» **Work to complete**: Using only the entries below, copy exactly the lines that begin at the one with "Select the five-point star shape" and end at the one with "Task: Click the green encryption shield icon", both included. Drop the pictures.

» **Provided records**:
• • • • •

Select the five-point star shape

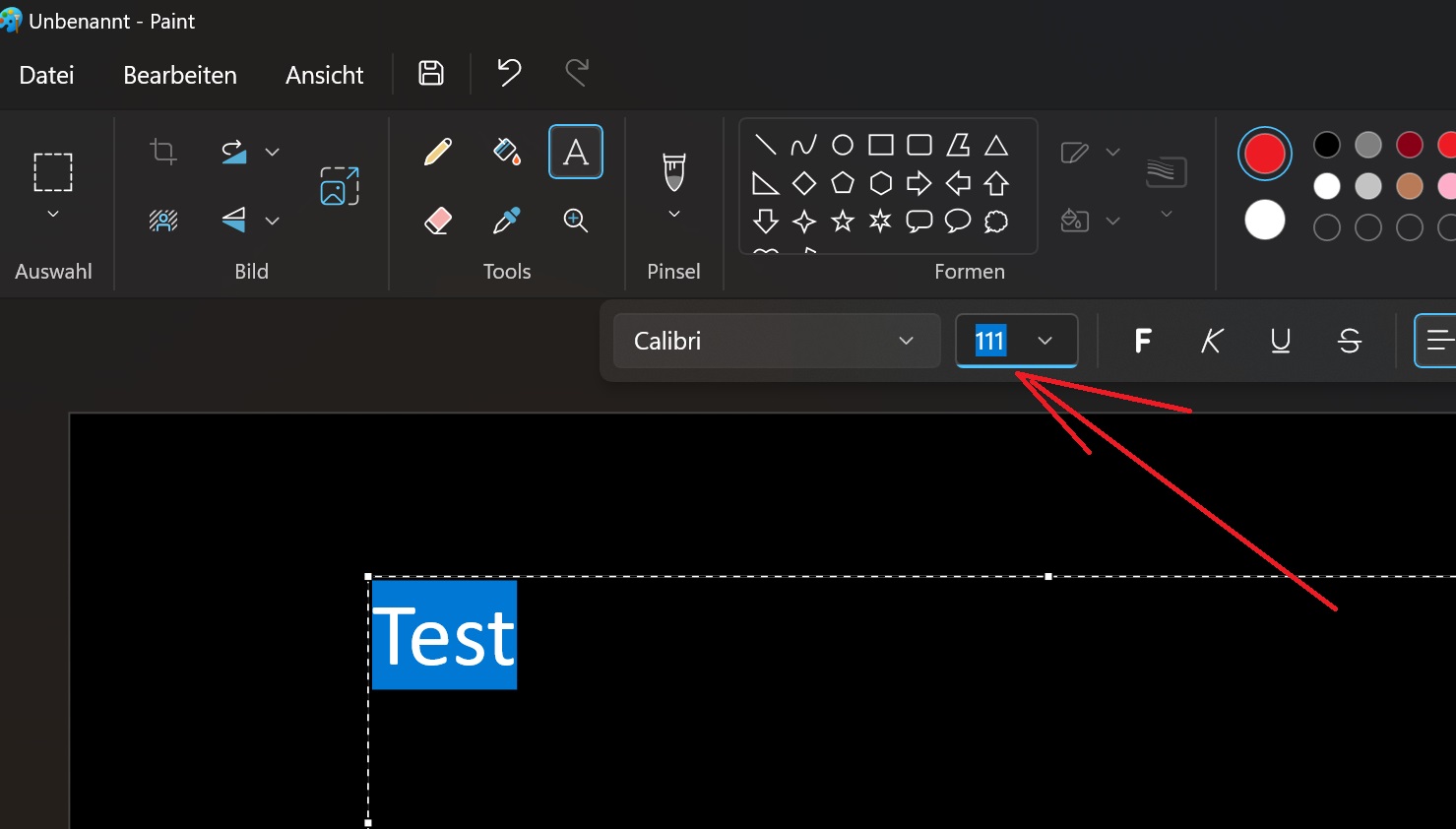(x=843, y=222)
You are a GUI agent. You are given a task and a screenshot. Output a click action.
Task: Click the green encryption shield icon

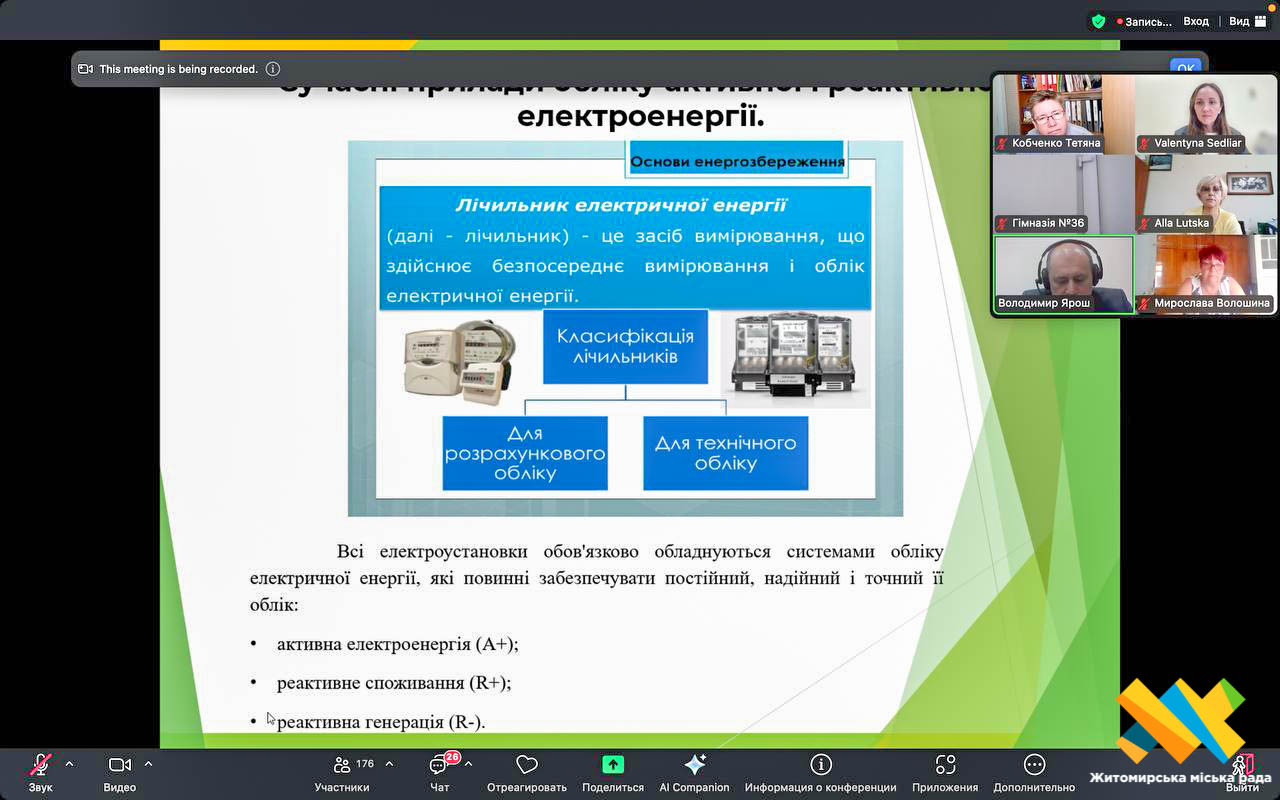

• • • • •

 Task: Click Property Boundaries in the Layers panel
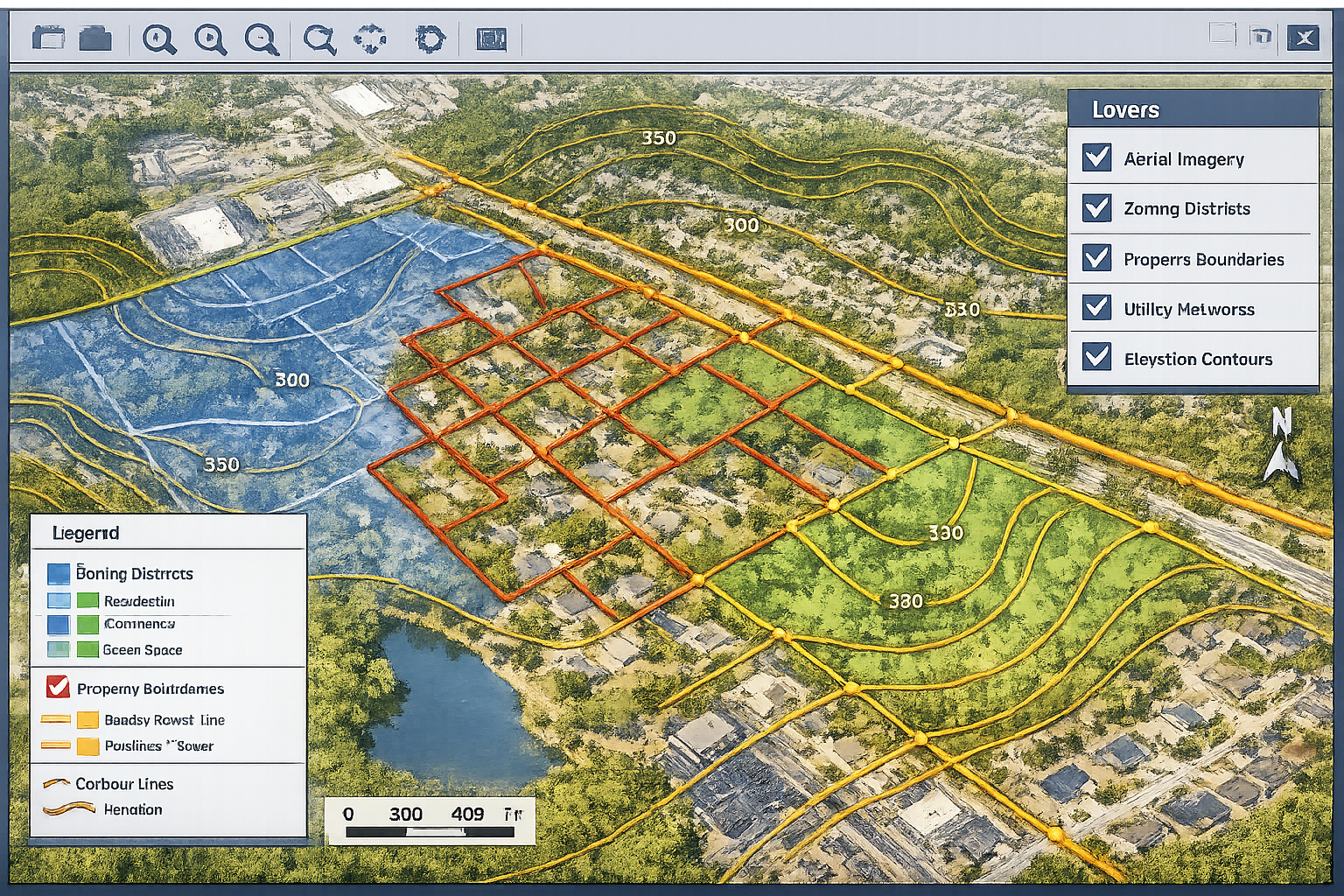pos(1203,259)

• • • • •

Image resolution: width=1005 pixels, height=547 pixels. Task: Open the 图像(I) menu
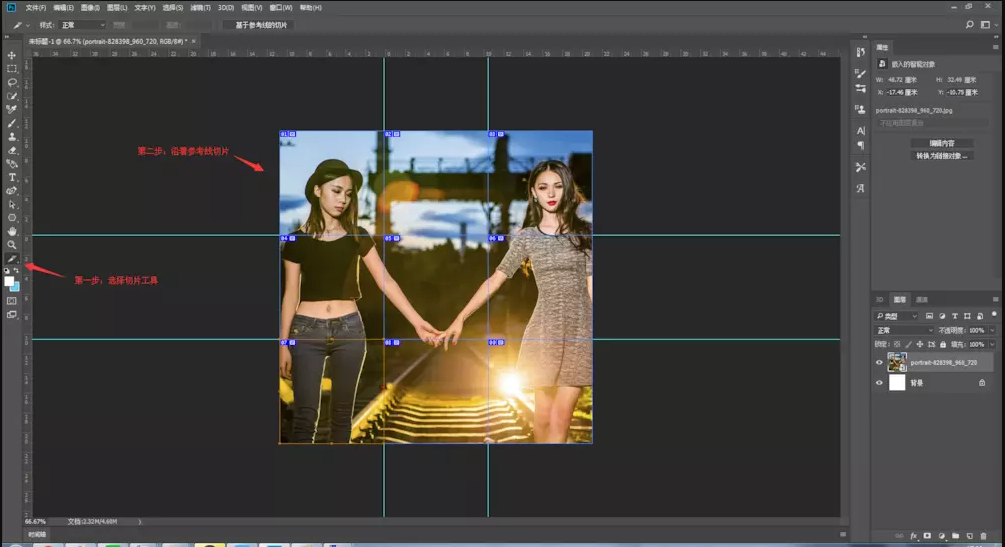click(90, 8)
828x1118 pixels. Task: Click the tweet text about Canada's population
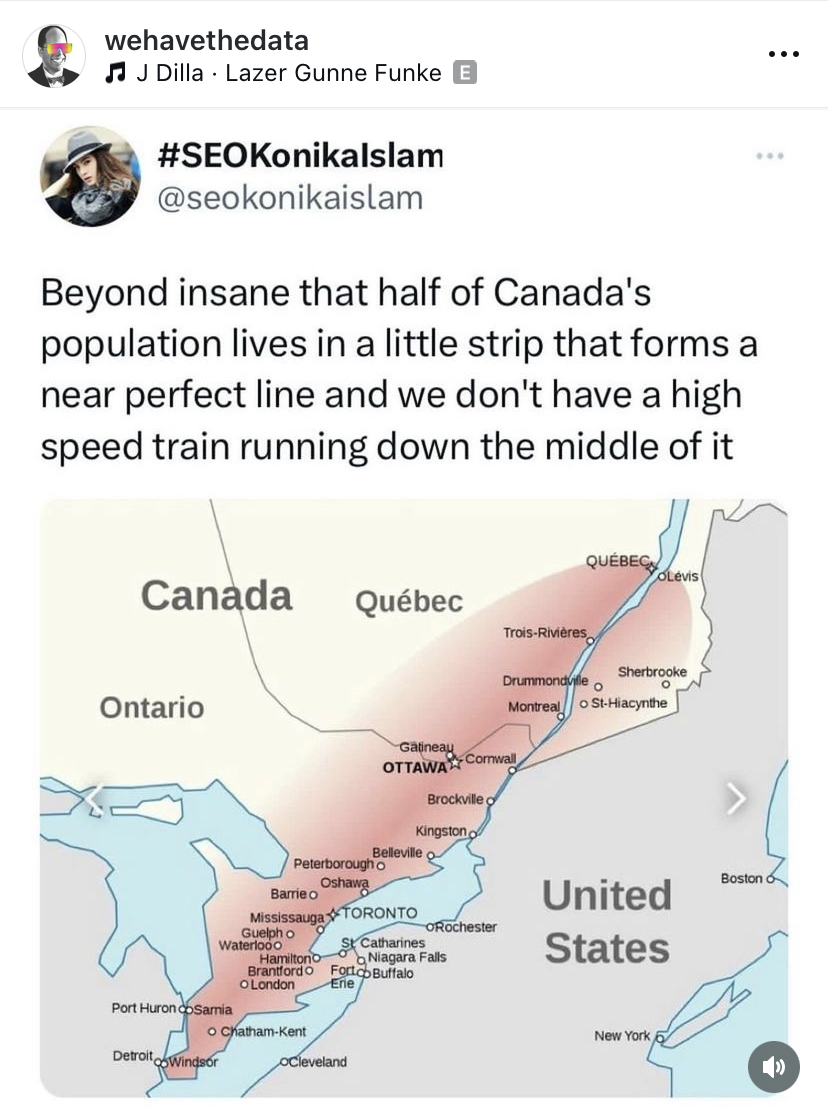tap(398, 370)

• • • • •

» **Task solution**:
Select the five-point star shape

(x=843, y=222)
You are a GUI agent. You are given a task and a screenshot. Output a click action.
Task: Click the green encryption shield icon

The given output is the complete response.